Outros países, como Chile, Brasil (com intervenções na Antártica), Nepal e Itália, também têm pesquisado formas de criar gelo artificial para compensar o derretimento das geleiras, mas os resultados ainda são limitados.
Como as ações de monitoramento e adaptação podem evitar que a redução das geleiras agrave as crises hídricas na Amazônia?
O monitoramento da evolução e do comportamento das geleiras permite avaliar a dependência das bacias amazônicas em relação ao degelo e prever os impactos da retração glacial na disponibilidade de água. Compreender essa dinâmica ajuda a identificar áreas críticas, onde a perda de gelo pode comprometer o abastecimento hídrico e agravar crises na Amazônia.
Por outro lado, as estratégias de adaptação incluem a gestão eficiente da água, a implementação de infraestrutura para armazenamento hídrico e a conscientização das comunidades. Essas ações ajudam a mitigar os efeitos da perda de geleiras e garantem maior resiliência às populações dependentes desses recursos.

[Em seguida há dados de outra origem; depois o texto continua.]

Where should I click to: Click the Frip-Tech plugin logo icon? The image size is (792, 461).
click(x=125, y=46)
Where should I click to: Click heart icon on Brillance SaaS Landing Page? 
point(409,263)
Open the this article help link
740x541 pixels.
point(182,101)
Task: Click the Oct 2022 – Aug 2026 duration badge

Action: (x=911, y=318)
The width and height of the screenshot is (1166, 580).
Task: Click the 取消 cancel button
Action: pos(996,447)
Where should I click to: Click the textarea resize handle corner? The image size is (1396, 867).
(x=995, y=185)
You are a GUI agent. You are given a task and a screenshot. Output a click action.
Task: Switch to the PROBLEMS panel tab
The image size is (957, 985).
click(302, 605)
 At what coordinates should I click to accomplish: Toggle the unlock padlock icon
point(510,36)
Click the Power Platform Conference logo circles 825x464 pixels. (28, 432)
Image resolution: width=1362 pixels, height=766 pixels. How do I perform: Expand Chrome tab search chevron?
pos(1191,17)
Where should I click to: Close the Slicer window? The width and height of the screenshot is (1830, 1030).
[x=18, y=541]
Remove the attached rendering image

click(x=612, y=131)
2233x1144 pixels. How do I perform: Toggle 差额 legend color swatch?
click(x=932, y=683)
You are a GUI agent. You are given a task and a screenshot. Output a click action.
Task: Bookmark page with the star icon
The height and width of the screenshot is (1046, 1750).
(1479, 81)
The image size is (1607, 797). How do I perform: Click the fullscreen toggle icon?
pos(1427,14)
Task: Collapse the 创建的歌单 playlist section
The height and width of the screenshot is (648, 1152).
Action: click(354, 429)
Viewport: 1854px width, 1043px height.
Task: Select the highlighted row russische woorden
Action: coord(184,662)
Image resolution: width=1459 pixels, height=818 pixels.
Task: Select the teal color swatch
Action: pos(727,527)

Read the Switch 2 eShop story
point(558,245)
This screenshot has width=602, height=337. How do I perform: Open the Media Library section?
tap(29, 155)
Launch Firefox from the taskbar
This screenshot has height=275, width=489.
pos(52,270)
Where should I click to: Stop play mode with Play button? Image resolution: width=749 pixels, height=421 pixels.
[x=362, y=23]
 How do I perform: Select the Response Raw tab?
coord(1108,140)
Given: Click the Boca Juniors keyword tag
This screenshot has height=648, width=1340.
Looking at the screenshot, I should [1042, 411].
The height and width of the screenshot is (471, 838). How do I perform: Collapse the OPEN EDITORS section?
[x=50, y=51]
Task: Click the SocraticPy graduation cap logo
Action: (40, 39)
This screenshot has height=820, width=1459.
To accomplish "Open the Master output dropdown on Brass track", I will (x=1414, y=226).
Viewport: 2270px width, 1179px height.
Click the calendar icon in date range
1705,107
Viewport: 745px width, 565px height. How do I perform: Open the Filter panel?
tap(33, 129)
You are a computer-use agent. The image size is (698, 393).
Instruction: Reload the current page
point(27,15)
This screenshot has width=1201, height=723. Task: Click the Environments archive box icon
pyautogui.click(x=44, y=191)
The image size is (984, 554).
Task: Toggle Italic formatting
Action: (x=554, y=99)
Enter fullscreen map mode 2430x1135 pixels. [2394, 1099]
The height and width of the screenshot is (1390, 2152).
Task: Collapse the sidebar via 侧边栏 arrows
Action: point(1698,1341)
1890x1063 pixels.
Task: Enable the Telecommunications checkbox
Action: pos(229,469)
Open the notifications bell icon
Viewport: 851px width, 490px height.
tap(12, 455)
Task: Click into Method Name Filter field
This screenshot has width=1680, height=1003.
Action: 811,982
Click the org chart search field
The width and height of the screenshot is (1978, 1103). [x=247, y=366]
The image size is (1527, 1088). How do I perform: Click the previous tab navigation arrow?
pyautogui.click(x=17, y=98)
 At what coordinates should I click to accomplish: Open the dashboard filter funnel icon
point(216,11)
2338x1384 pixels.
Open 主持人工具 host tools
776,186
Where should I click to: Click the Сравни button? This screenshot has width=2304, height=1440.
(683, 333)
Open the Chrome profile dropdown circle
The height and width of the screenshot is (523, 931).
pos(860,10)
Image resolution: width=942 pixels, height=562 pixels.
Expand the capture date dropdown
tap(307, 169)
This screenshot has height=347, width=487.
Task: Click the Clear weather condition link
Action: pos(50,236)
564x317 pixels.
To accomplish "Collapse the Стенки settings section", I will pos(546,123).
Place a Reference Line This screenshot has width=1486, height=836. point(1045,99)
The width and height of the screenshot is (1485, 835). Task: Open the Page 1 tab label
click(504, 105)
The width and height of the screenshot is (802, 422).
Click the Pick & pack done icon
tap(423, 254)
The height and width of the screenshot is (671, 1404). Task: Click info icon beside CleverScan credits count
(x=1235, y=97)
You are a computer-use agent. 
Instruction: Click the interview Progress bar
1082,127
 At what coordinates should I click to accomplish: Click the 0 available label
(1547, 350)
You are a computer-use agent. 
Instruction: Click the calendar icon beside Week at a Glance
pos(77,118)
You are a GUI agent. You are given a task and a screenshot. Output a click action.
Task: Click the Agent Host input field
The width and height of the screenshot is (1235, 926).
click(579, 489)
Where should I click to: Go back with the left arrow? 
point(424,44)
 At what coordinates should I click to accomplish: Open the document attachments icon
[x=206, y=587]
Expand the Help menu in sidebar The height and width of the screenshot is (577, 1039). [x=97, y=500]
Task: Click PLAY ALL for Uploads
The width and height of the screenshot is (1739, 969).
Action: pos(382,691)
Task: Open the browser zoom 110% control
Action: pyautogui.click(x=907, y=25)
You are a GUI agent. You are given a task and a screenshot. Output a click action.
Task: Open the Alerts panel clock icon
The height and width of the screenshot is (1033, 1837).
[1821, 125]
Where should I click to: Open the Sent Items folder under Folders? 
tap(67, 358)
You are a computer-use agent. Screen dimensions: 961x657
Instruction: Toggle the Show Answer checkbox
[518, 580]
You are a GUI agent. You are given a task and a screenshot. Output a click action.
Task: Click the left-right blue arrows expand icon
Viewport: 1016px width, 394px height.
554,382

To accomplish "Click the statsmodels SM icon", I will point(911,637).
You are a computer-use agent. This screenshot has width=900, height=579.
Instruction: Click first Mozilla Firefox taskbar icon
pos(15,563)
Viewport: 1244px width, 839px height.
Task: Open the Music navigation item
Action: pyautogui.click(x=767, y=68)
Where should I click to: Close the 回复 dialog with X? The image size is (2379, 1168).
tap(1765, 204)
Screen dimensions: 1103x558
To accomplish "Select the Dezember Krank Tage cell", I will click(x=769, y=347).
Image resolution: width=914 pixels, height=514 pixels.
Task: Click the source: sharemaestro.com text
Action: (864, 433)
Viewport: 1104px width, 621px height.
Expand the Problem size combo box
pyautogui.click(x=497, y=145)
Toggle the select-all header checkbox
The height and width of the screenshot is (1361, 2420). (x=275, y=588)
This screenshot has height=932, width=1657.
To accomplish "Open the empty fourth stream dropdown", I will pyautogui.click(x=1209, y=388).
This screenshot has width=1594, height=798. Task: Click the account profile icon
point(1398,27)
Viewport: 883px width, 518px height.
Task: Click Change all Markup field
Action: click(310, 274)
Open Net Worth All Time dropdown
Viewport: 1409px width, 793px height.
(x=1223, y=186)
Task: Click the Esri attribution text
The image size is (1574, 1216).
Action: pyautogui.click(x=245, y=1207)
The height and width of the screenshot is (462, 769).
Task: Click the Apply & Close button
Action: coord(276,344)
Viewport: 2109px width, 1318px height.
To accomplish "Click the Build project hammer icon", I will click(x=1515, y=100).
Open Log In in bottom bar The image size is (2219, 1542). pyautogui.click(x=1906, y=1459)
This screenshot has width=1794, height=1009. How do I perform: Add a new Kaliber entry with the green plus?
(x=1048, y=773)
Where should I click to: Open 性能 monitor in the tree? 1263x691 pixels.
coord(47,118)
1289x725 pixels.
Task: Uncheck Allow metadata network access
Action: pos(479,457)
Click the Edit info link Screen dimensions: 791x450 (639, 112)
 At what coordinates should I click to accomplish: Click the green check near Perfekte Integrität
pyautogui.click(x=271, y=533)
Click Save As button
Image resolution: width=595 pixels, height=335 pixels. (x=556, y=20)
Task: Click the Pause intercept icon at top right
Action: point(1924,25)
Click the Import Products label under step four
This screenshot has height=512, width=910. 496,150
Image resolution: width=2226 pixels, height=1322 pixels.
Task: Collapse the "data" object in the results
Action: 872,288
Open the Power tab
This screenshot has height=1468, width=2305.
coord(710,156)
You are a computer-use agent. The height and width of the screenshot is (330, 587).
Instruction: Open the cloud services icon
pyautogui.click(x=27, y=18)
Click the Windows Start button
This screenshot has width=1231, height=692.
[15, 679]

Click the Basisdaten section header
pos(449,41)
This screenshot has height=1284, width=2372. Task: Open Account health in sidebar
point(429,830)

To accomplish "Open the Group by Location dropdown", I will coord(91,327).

Os incêndios na Amazônia liberam carbono negro que, quando depositado nas geleiras andinas, acelera seu derretimento. Além de conter o desmatamento e os incêndios, que outras medidas poderiam ser tomadas para reduzir esse impacto e fortalecer a conexão entre a proteção dos Andes e da Amazônia? Que papel a cooperação regional e as comunidades locais poderiam desempenhar nessa estratégia?
O envolvimento das comunidades locais é fundamental para reduzir o impacto do carbono negro nas geleiras andinas e fortalecer a conexão entre a proteção dos Andes e da Amazônia. A educação e a conscientização desempenham um papel fundamental na transformação de comportamentos e práticas que prejudicam o meio ambiente. É necessário desenvolver e implementar programas de educação ambiental que destaquem a interdependência entre os ecossistemas andino e amazônico, promovendo a proteção das florestas e a adoção de práticas sustentáveis.
Além disso, a participação ativa das comunidades na tomada de decisões sobre o gerenciamento de recursos naturais é essencial. O conhecimento e a experiência locais oferecem soluções valiosas para a conservação dos ecossistemas dos altos Andes e da Amazônia, fortalecendo a governança ambiental e a resistência às mudanças climáticas. A cooperação regional entre os países amazônicos também pode fomentar iniciativas conjuntas para reduzir os incêndios florestais, promover a gestão sustentável da terra e proteger os ecossistemas interconectados da bacia amazônica.